„Die schwierigste Zusammenarbeit, die ich je hatte“
Der Dokumentarfilm „Wenn Gott schläft“*, der derzeit in deutschen Kinos läuft, befasst sich mit einer Fatwa – einem religiös begründeten Todesurteil – gegen den iranischen Rapper und Gitarristen Shahin Najafi. Der spannende Film begnügt sich nicht mit Islamkritik. Iran Journal hat den Regisseur Till Schauder interviewt.
Iran Journal: Wie sind Sie auf die Idee gekommen, einen Film über Shahin Najafi** zu machen?
Till Schauder: Für den Soundtrack meines letzten Films, The Iran Job, habe ich von fünf oder sechs iranischen Underground-Musikern Hip Hop- und Rap-Songs lizensiert. Einer dieser Musiker war Shahin. Wir kannten uns damals nicht persönlich, nur über Email. Als wir den Abspann für The Iran Job machten, baten uns einige der anderen Musiker, ihre Namen dort nicht aufzuführen, wenn Shahins Name dort steht. Das hat mich neugierig gemacht, und ich lernte schnell, wie toxisch Shahin schon damals – vor der Fatwa – im Iran war und als wie gefährlich alleine die Assoziation mit ihm eingestuft wurde. Dann kam die Fatwa, just in der Woche, in der unser Film Weltpremiere feierte. So entstand die Idee für Wenn Gott schläft.
Kürzlich zeigte die ARD Ihre Dokumentation „Glaubenskrieger“. Sie handelt von den Aktivitäten junger Schiiten gegen Gewalt im Namen des Islam. Beschäftigt Sie der Islam sehr?
Genau wie viele andere Menschen beschäftige ich mich mit dem Islam. Jetzt, wo diese beiden Filme fertig sind, freue ich mich jedoch wieder auf andere Themen. Mein nächster Film ist in Jamaika angesiedelt.
In Wenn Gott schläft sehen wir, dass Shahin Najafis Freunde Angst haben, mit ihm in engem Kontakt zu stehen. Ist er einsam?

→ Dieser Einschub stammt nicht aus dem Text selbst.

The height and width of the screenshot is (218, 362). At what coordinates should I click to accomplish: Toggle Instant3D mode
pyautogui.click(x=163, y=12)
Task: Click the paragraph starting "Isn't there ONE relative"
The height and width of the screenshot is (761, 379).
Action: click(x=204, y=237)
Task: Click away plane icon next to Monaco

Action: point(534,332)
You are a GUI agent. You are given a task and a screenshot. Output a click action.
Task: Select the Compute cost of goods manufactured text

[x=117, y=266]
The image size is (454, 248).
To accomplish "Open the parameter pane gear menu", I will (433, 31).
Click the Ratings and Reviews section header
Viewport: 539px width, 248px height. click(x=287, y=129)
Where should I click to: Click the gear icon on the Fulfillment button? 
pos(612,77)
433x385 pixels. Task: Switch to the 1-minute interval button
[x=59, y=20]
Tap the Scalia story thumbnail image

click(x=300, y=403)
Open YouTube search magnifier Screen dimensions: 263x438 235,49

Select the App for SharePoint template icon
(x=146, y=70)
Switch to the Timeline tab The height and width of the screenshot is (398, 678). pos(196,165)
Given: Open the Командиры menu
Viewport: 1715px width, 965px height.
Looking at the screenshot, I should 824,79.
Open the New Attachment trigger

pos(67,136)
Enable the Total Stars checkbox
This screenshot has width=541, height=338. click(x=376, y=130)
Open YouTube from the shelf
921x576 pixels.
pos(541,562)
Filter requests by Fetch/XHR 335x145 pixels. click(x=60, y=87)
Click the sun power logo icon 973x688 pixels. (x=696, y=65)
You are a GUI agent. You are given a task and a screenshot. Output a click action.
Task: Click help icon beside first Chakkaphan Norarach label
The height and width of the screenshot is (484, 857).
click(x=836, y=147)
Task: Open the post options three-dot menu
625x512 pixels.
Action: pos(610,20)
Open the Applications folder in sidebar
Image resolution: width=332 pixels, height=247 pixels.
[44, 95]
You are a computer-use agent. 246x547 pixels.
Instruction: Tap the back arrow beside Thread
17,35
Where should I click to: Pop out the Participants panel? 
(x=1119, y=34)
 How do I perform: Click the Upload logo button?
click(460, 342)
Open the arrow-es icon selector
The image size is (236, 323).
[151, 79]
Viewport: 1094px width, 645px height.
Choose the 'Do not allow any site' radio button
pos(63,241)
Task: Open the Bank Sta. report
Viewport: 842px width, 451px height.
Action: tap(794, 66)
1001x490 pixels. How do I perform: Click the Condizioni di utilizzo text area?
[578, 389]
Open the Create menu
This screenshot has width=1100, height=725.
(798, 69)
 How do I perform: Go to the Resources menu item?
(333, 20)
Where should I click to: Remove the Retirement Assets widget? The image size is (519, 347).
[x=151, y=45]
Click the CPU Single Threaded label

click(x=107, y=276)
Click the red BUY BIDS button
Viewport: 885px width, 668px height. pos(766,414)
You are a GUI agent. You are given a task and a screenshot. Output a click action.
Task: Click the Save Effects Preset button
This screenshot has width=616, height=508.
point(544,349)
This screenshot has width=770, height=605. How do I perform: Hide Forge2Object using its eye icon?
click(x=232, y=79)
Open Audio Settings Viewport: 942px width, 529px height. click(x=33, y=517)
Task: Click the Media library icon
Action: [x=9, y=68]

So wie ich ihn erlebt habe, würde ich sagen: Äußerlich und oberflächlich ist er nicht einsam, weil er immer eine Traube von Leuten um sich herum hat, die an seiner Person teilhaben wollen. Innerlich sieht es möglicherweise anders aus.
Er sagt im Film, er sei „ein schwieriger Mensch“. Wie war die Zusammenarbeit mit ihm?
Es war sicherlich die schwierigste Zusammenarbeit, die ich je mit einem Protagonisten hatte. Zu Shahins Verteidigung muss ich sagen, dass er mich vor sich selbst gewarnt hat. Er sagte mir vorher, ich solle mir gut überlegen, ob ich mit ihm einen Film machen wolle: Er sei verrückt und sehr schwierig. Damit hat er nicht übertrieben. Aber viele der Charakteristika, die ihn im Umgang ’schwierig‘ machen, machen ihn gleichzeitig zu einer interessanten Figur für einen Film.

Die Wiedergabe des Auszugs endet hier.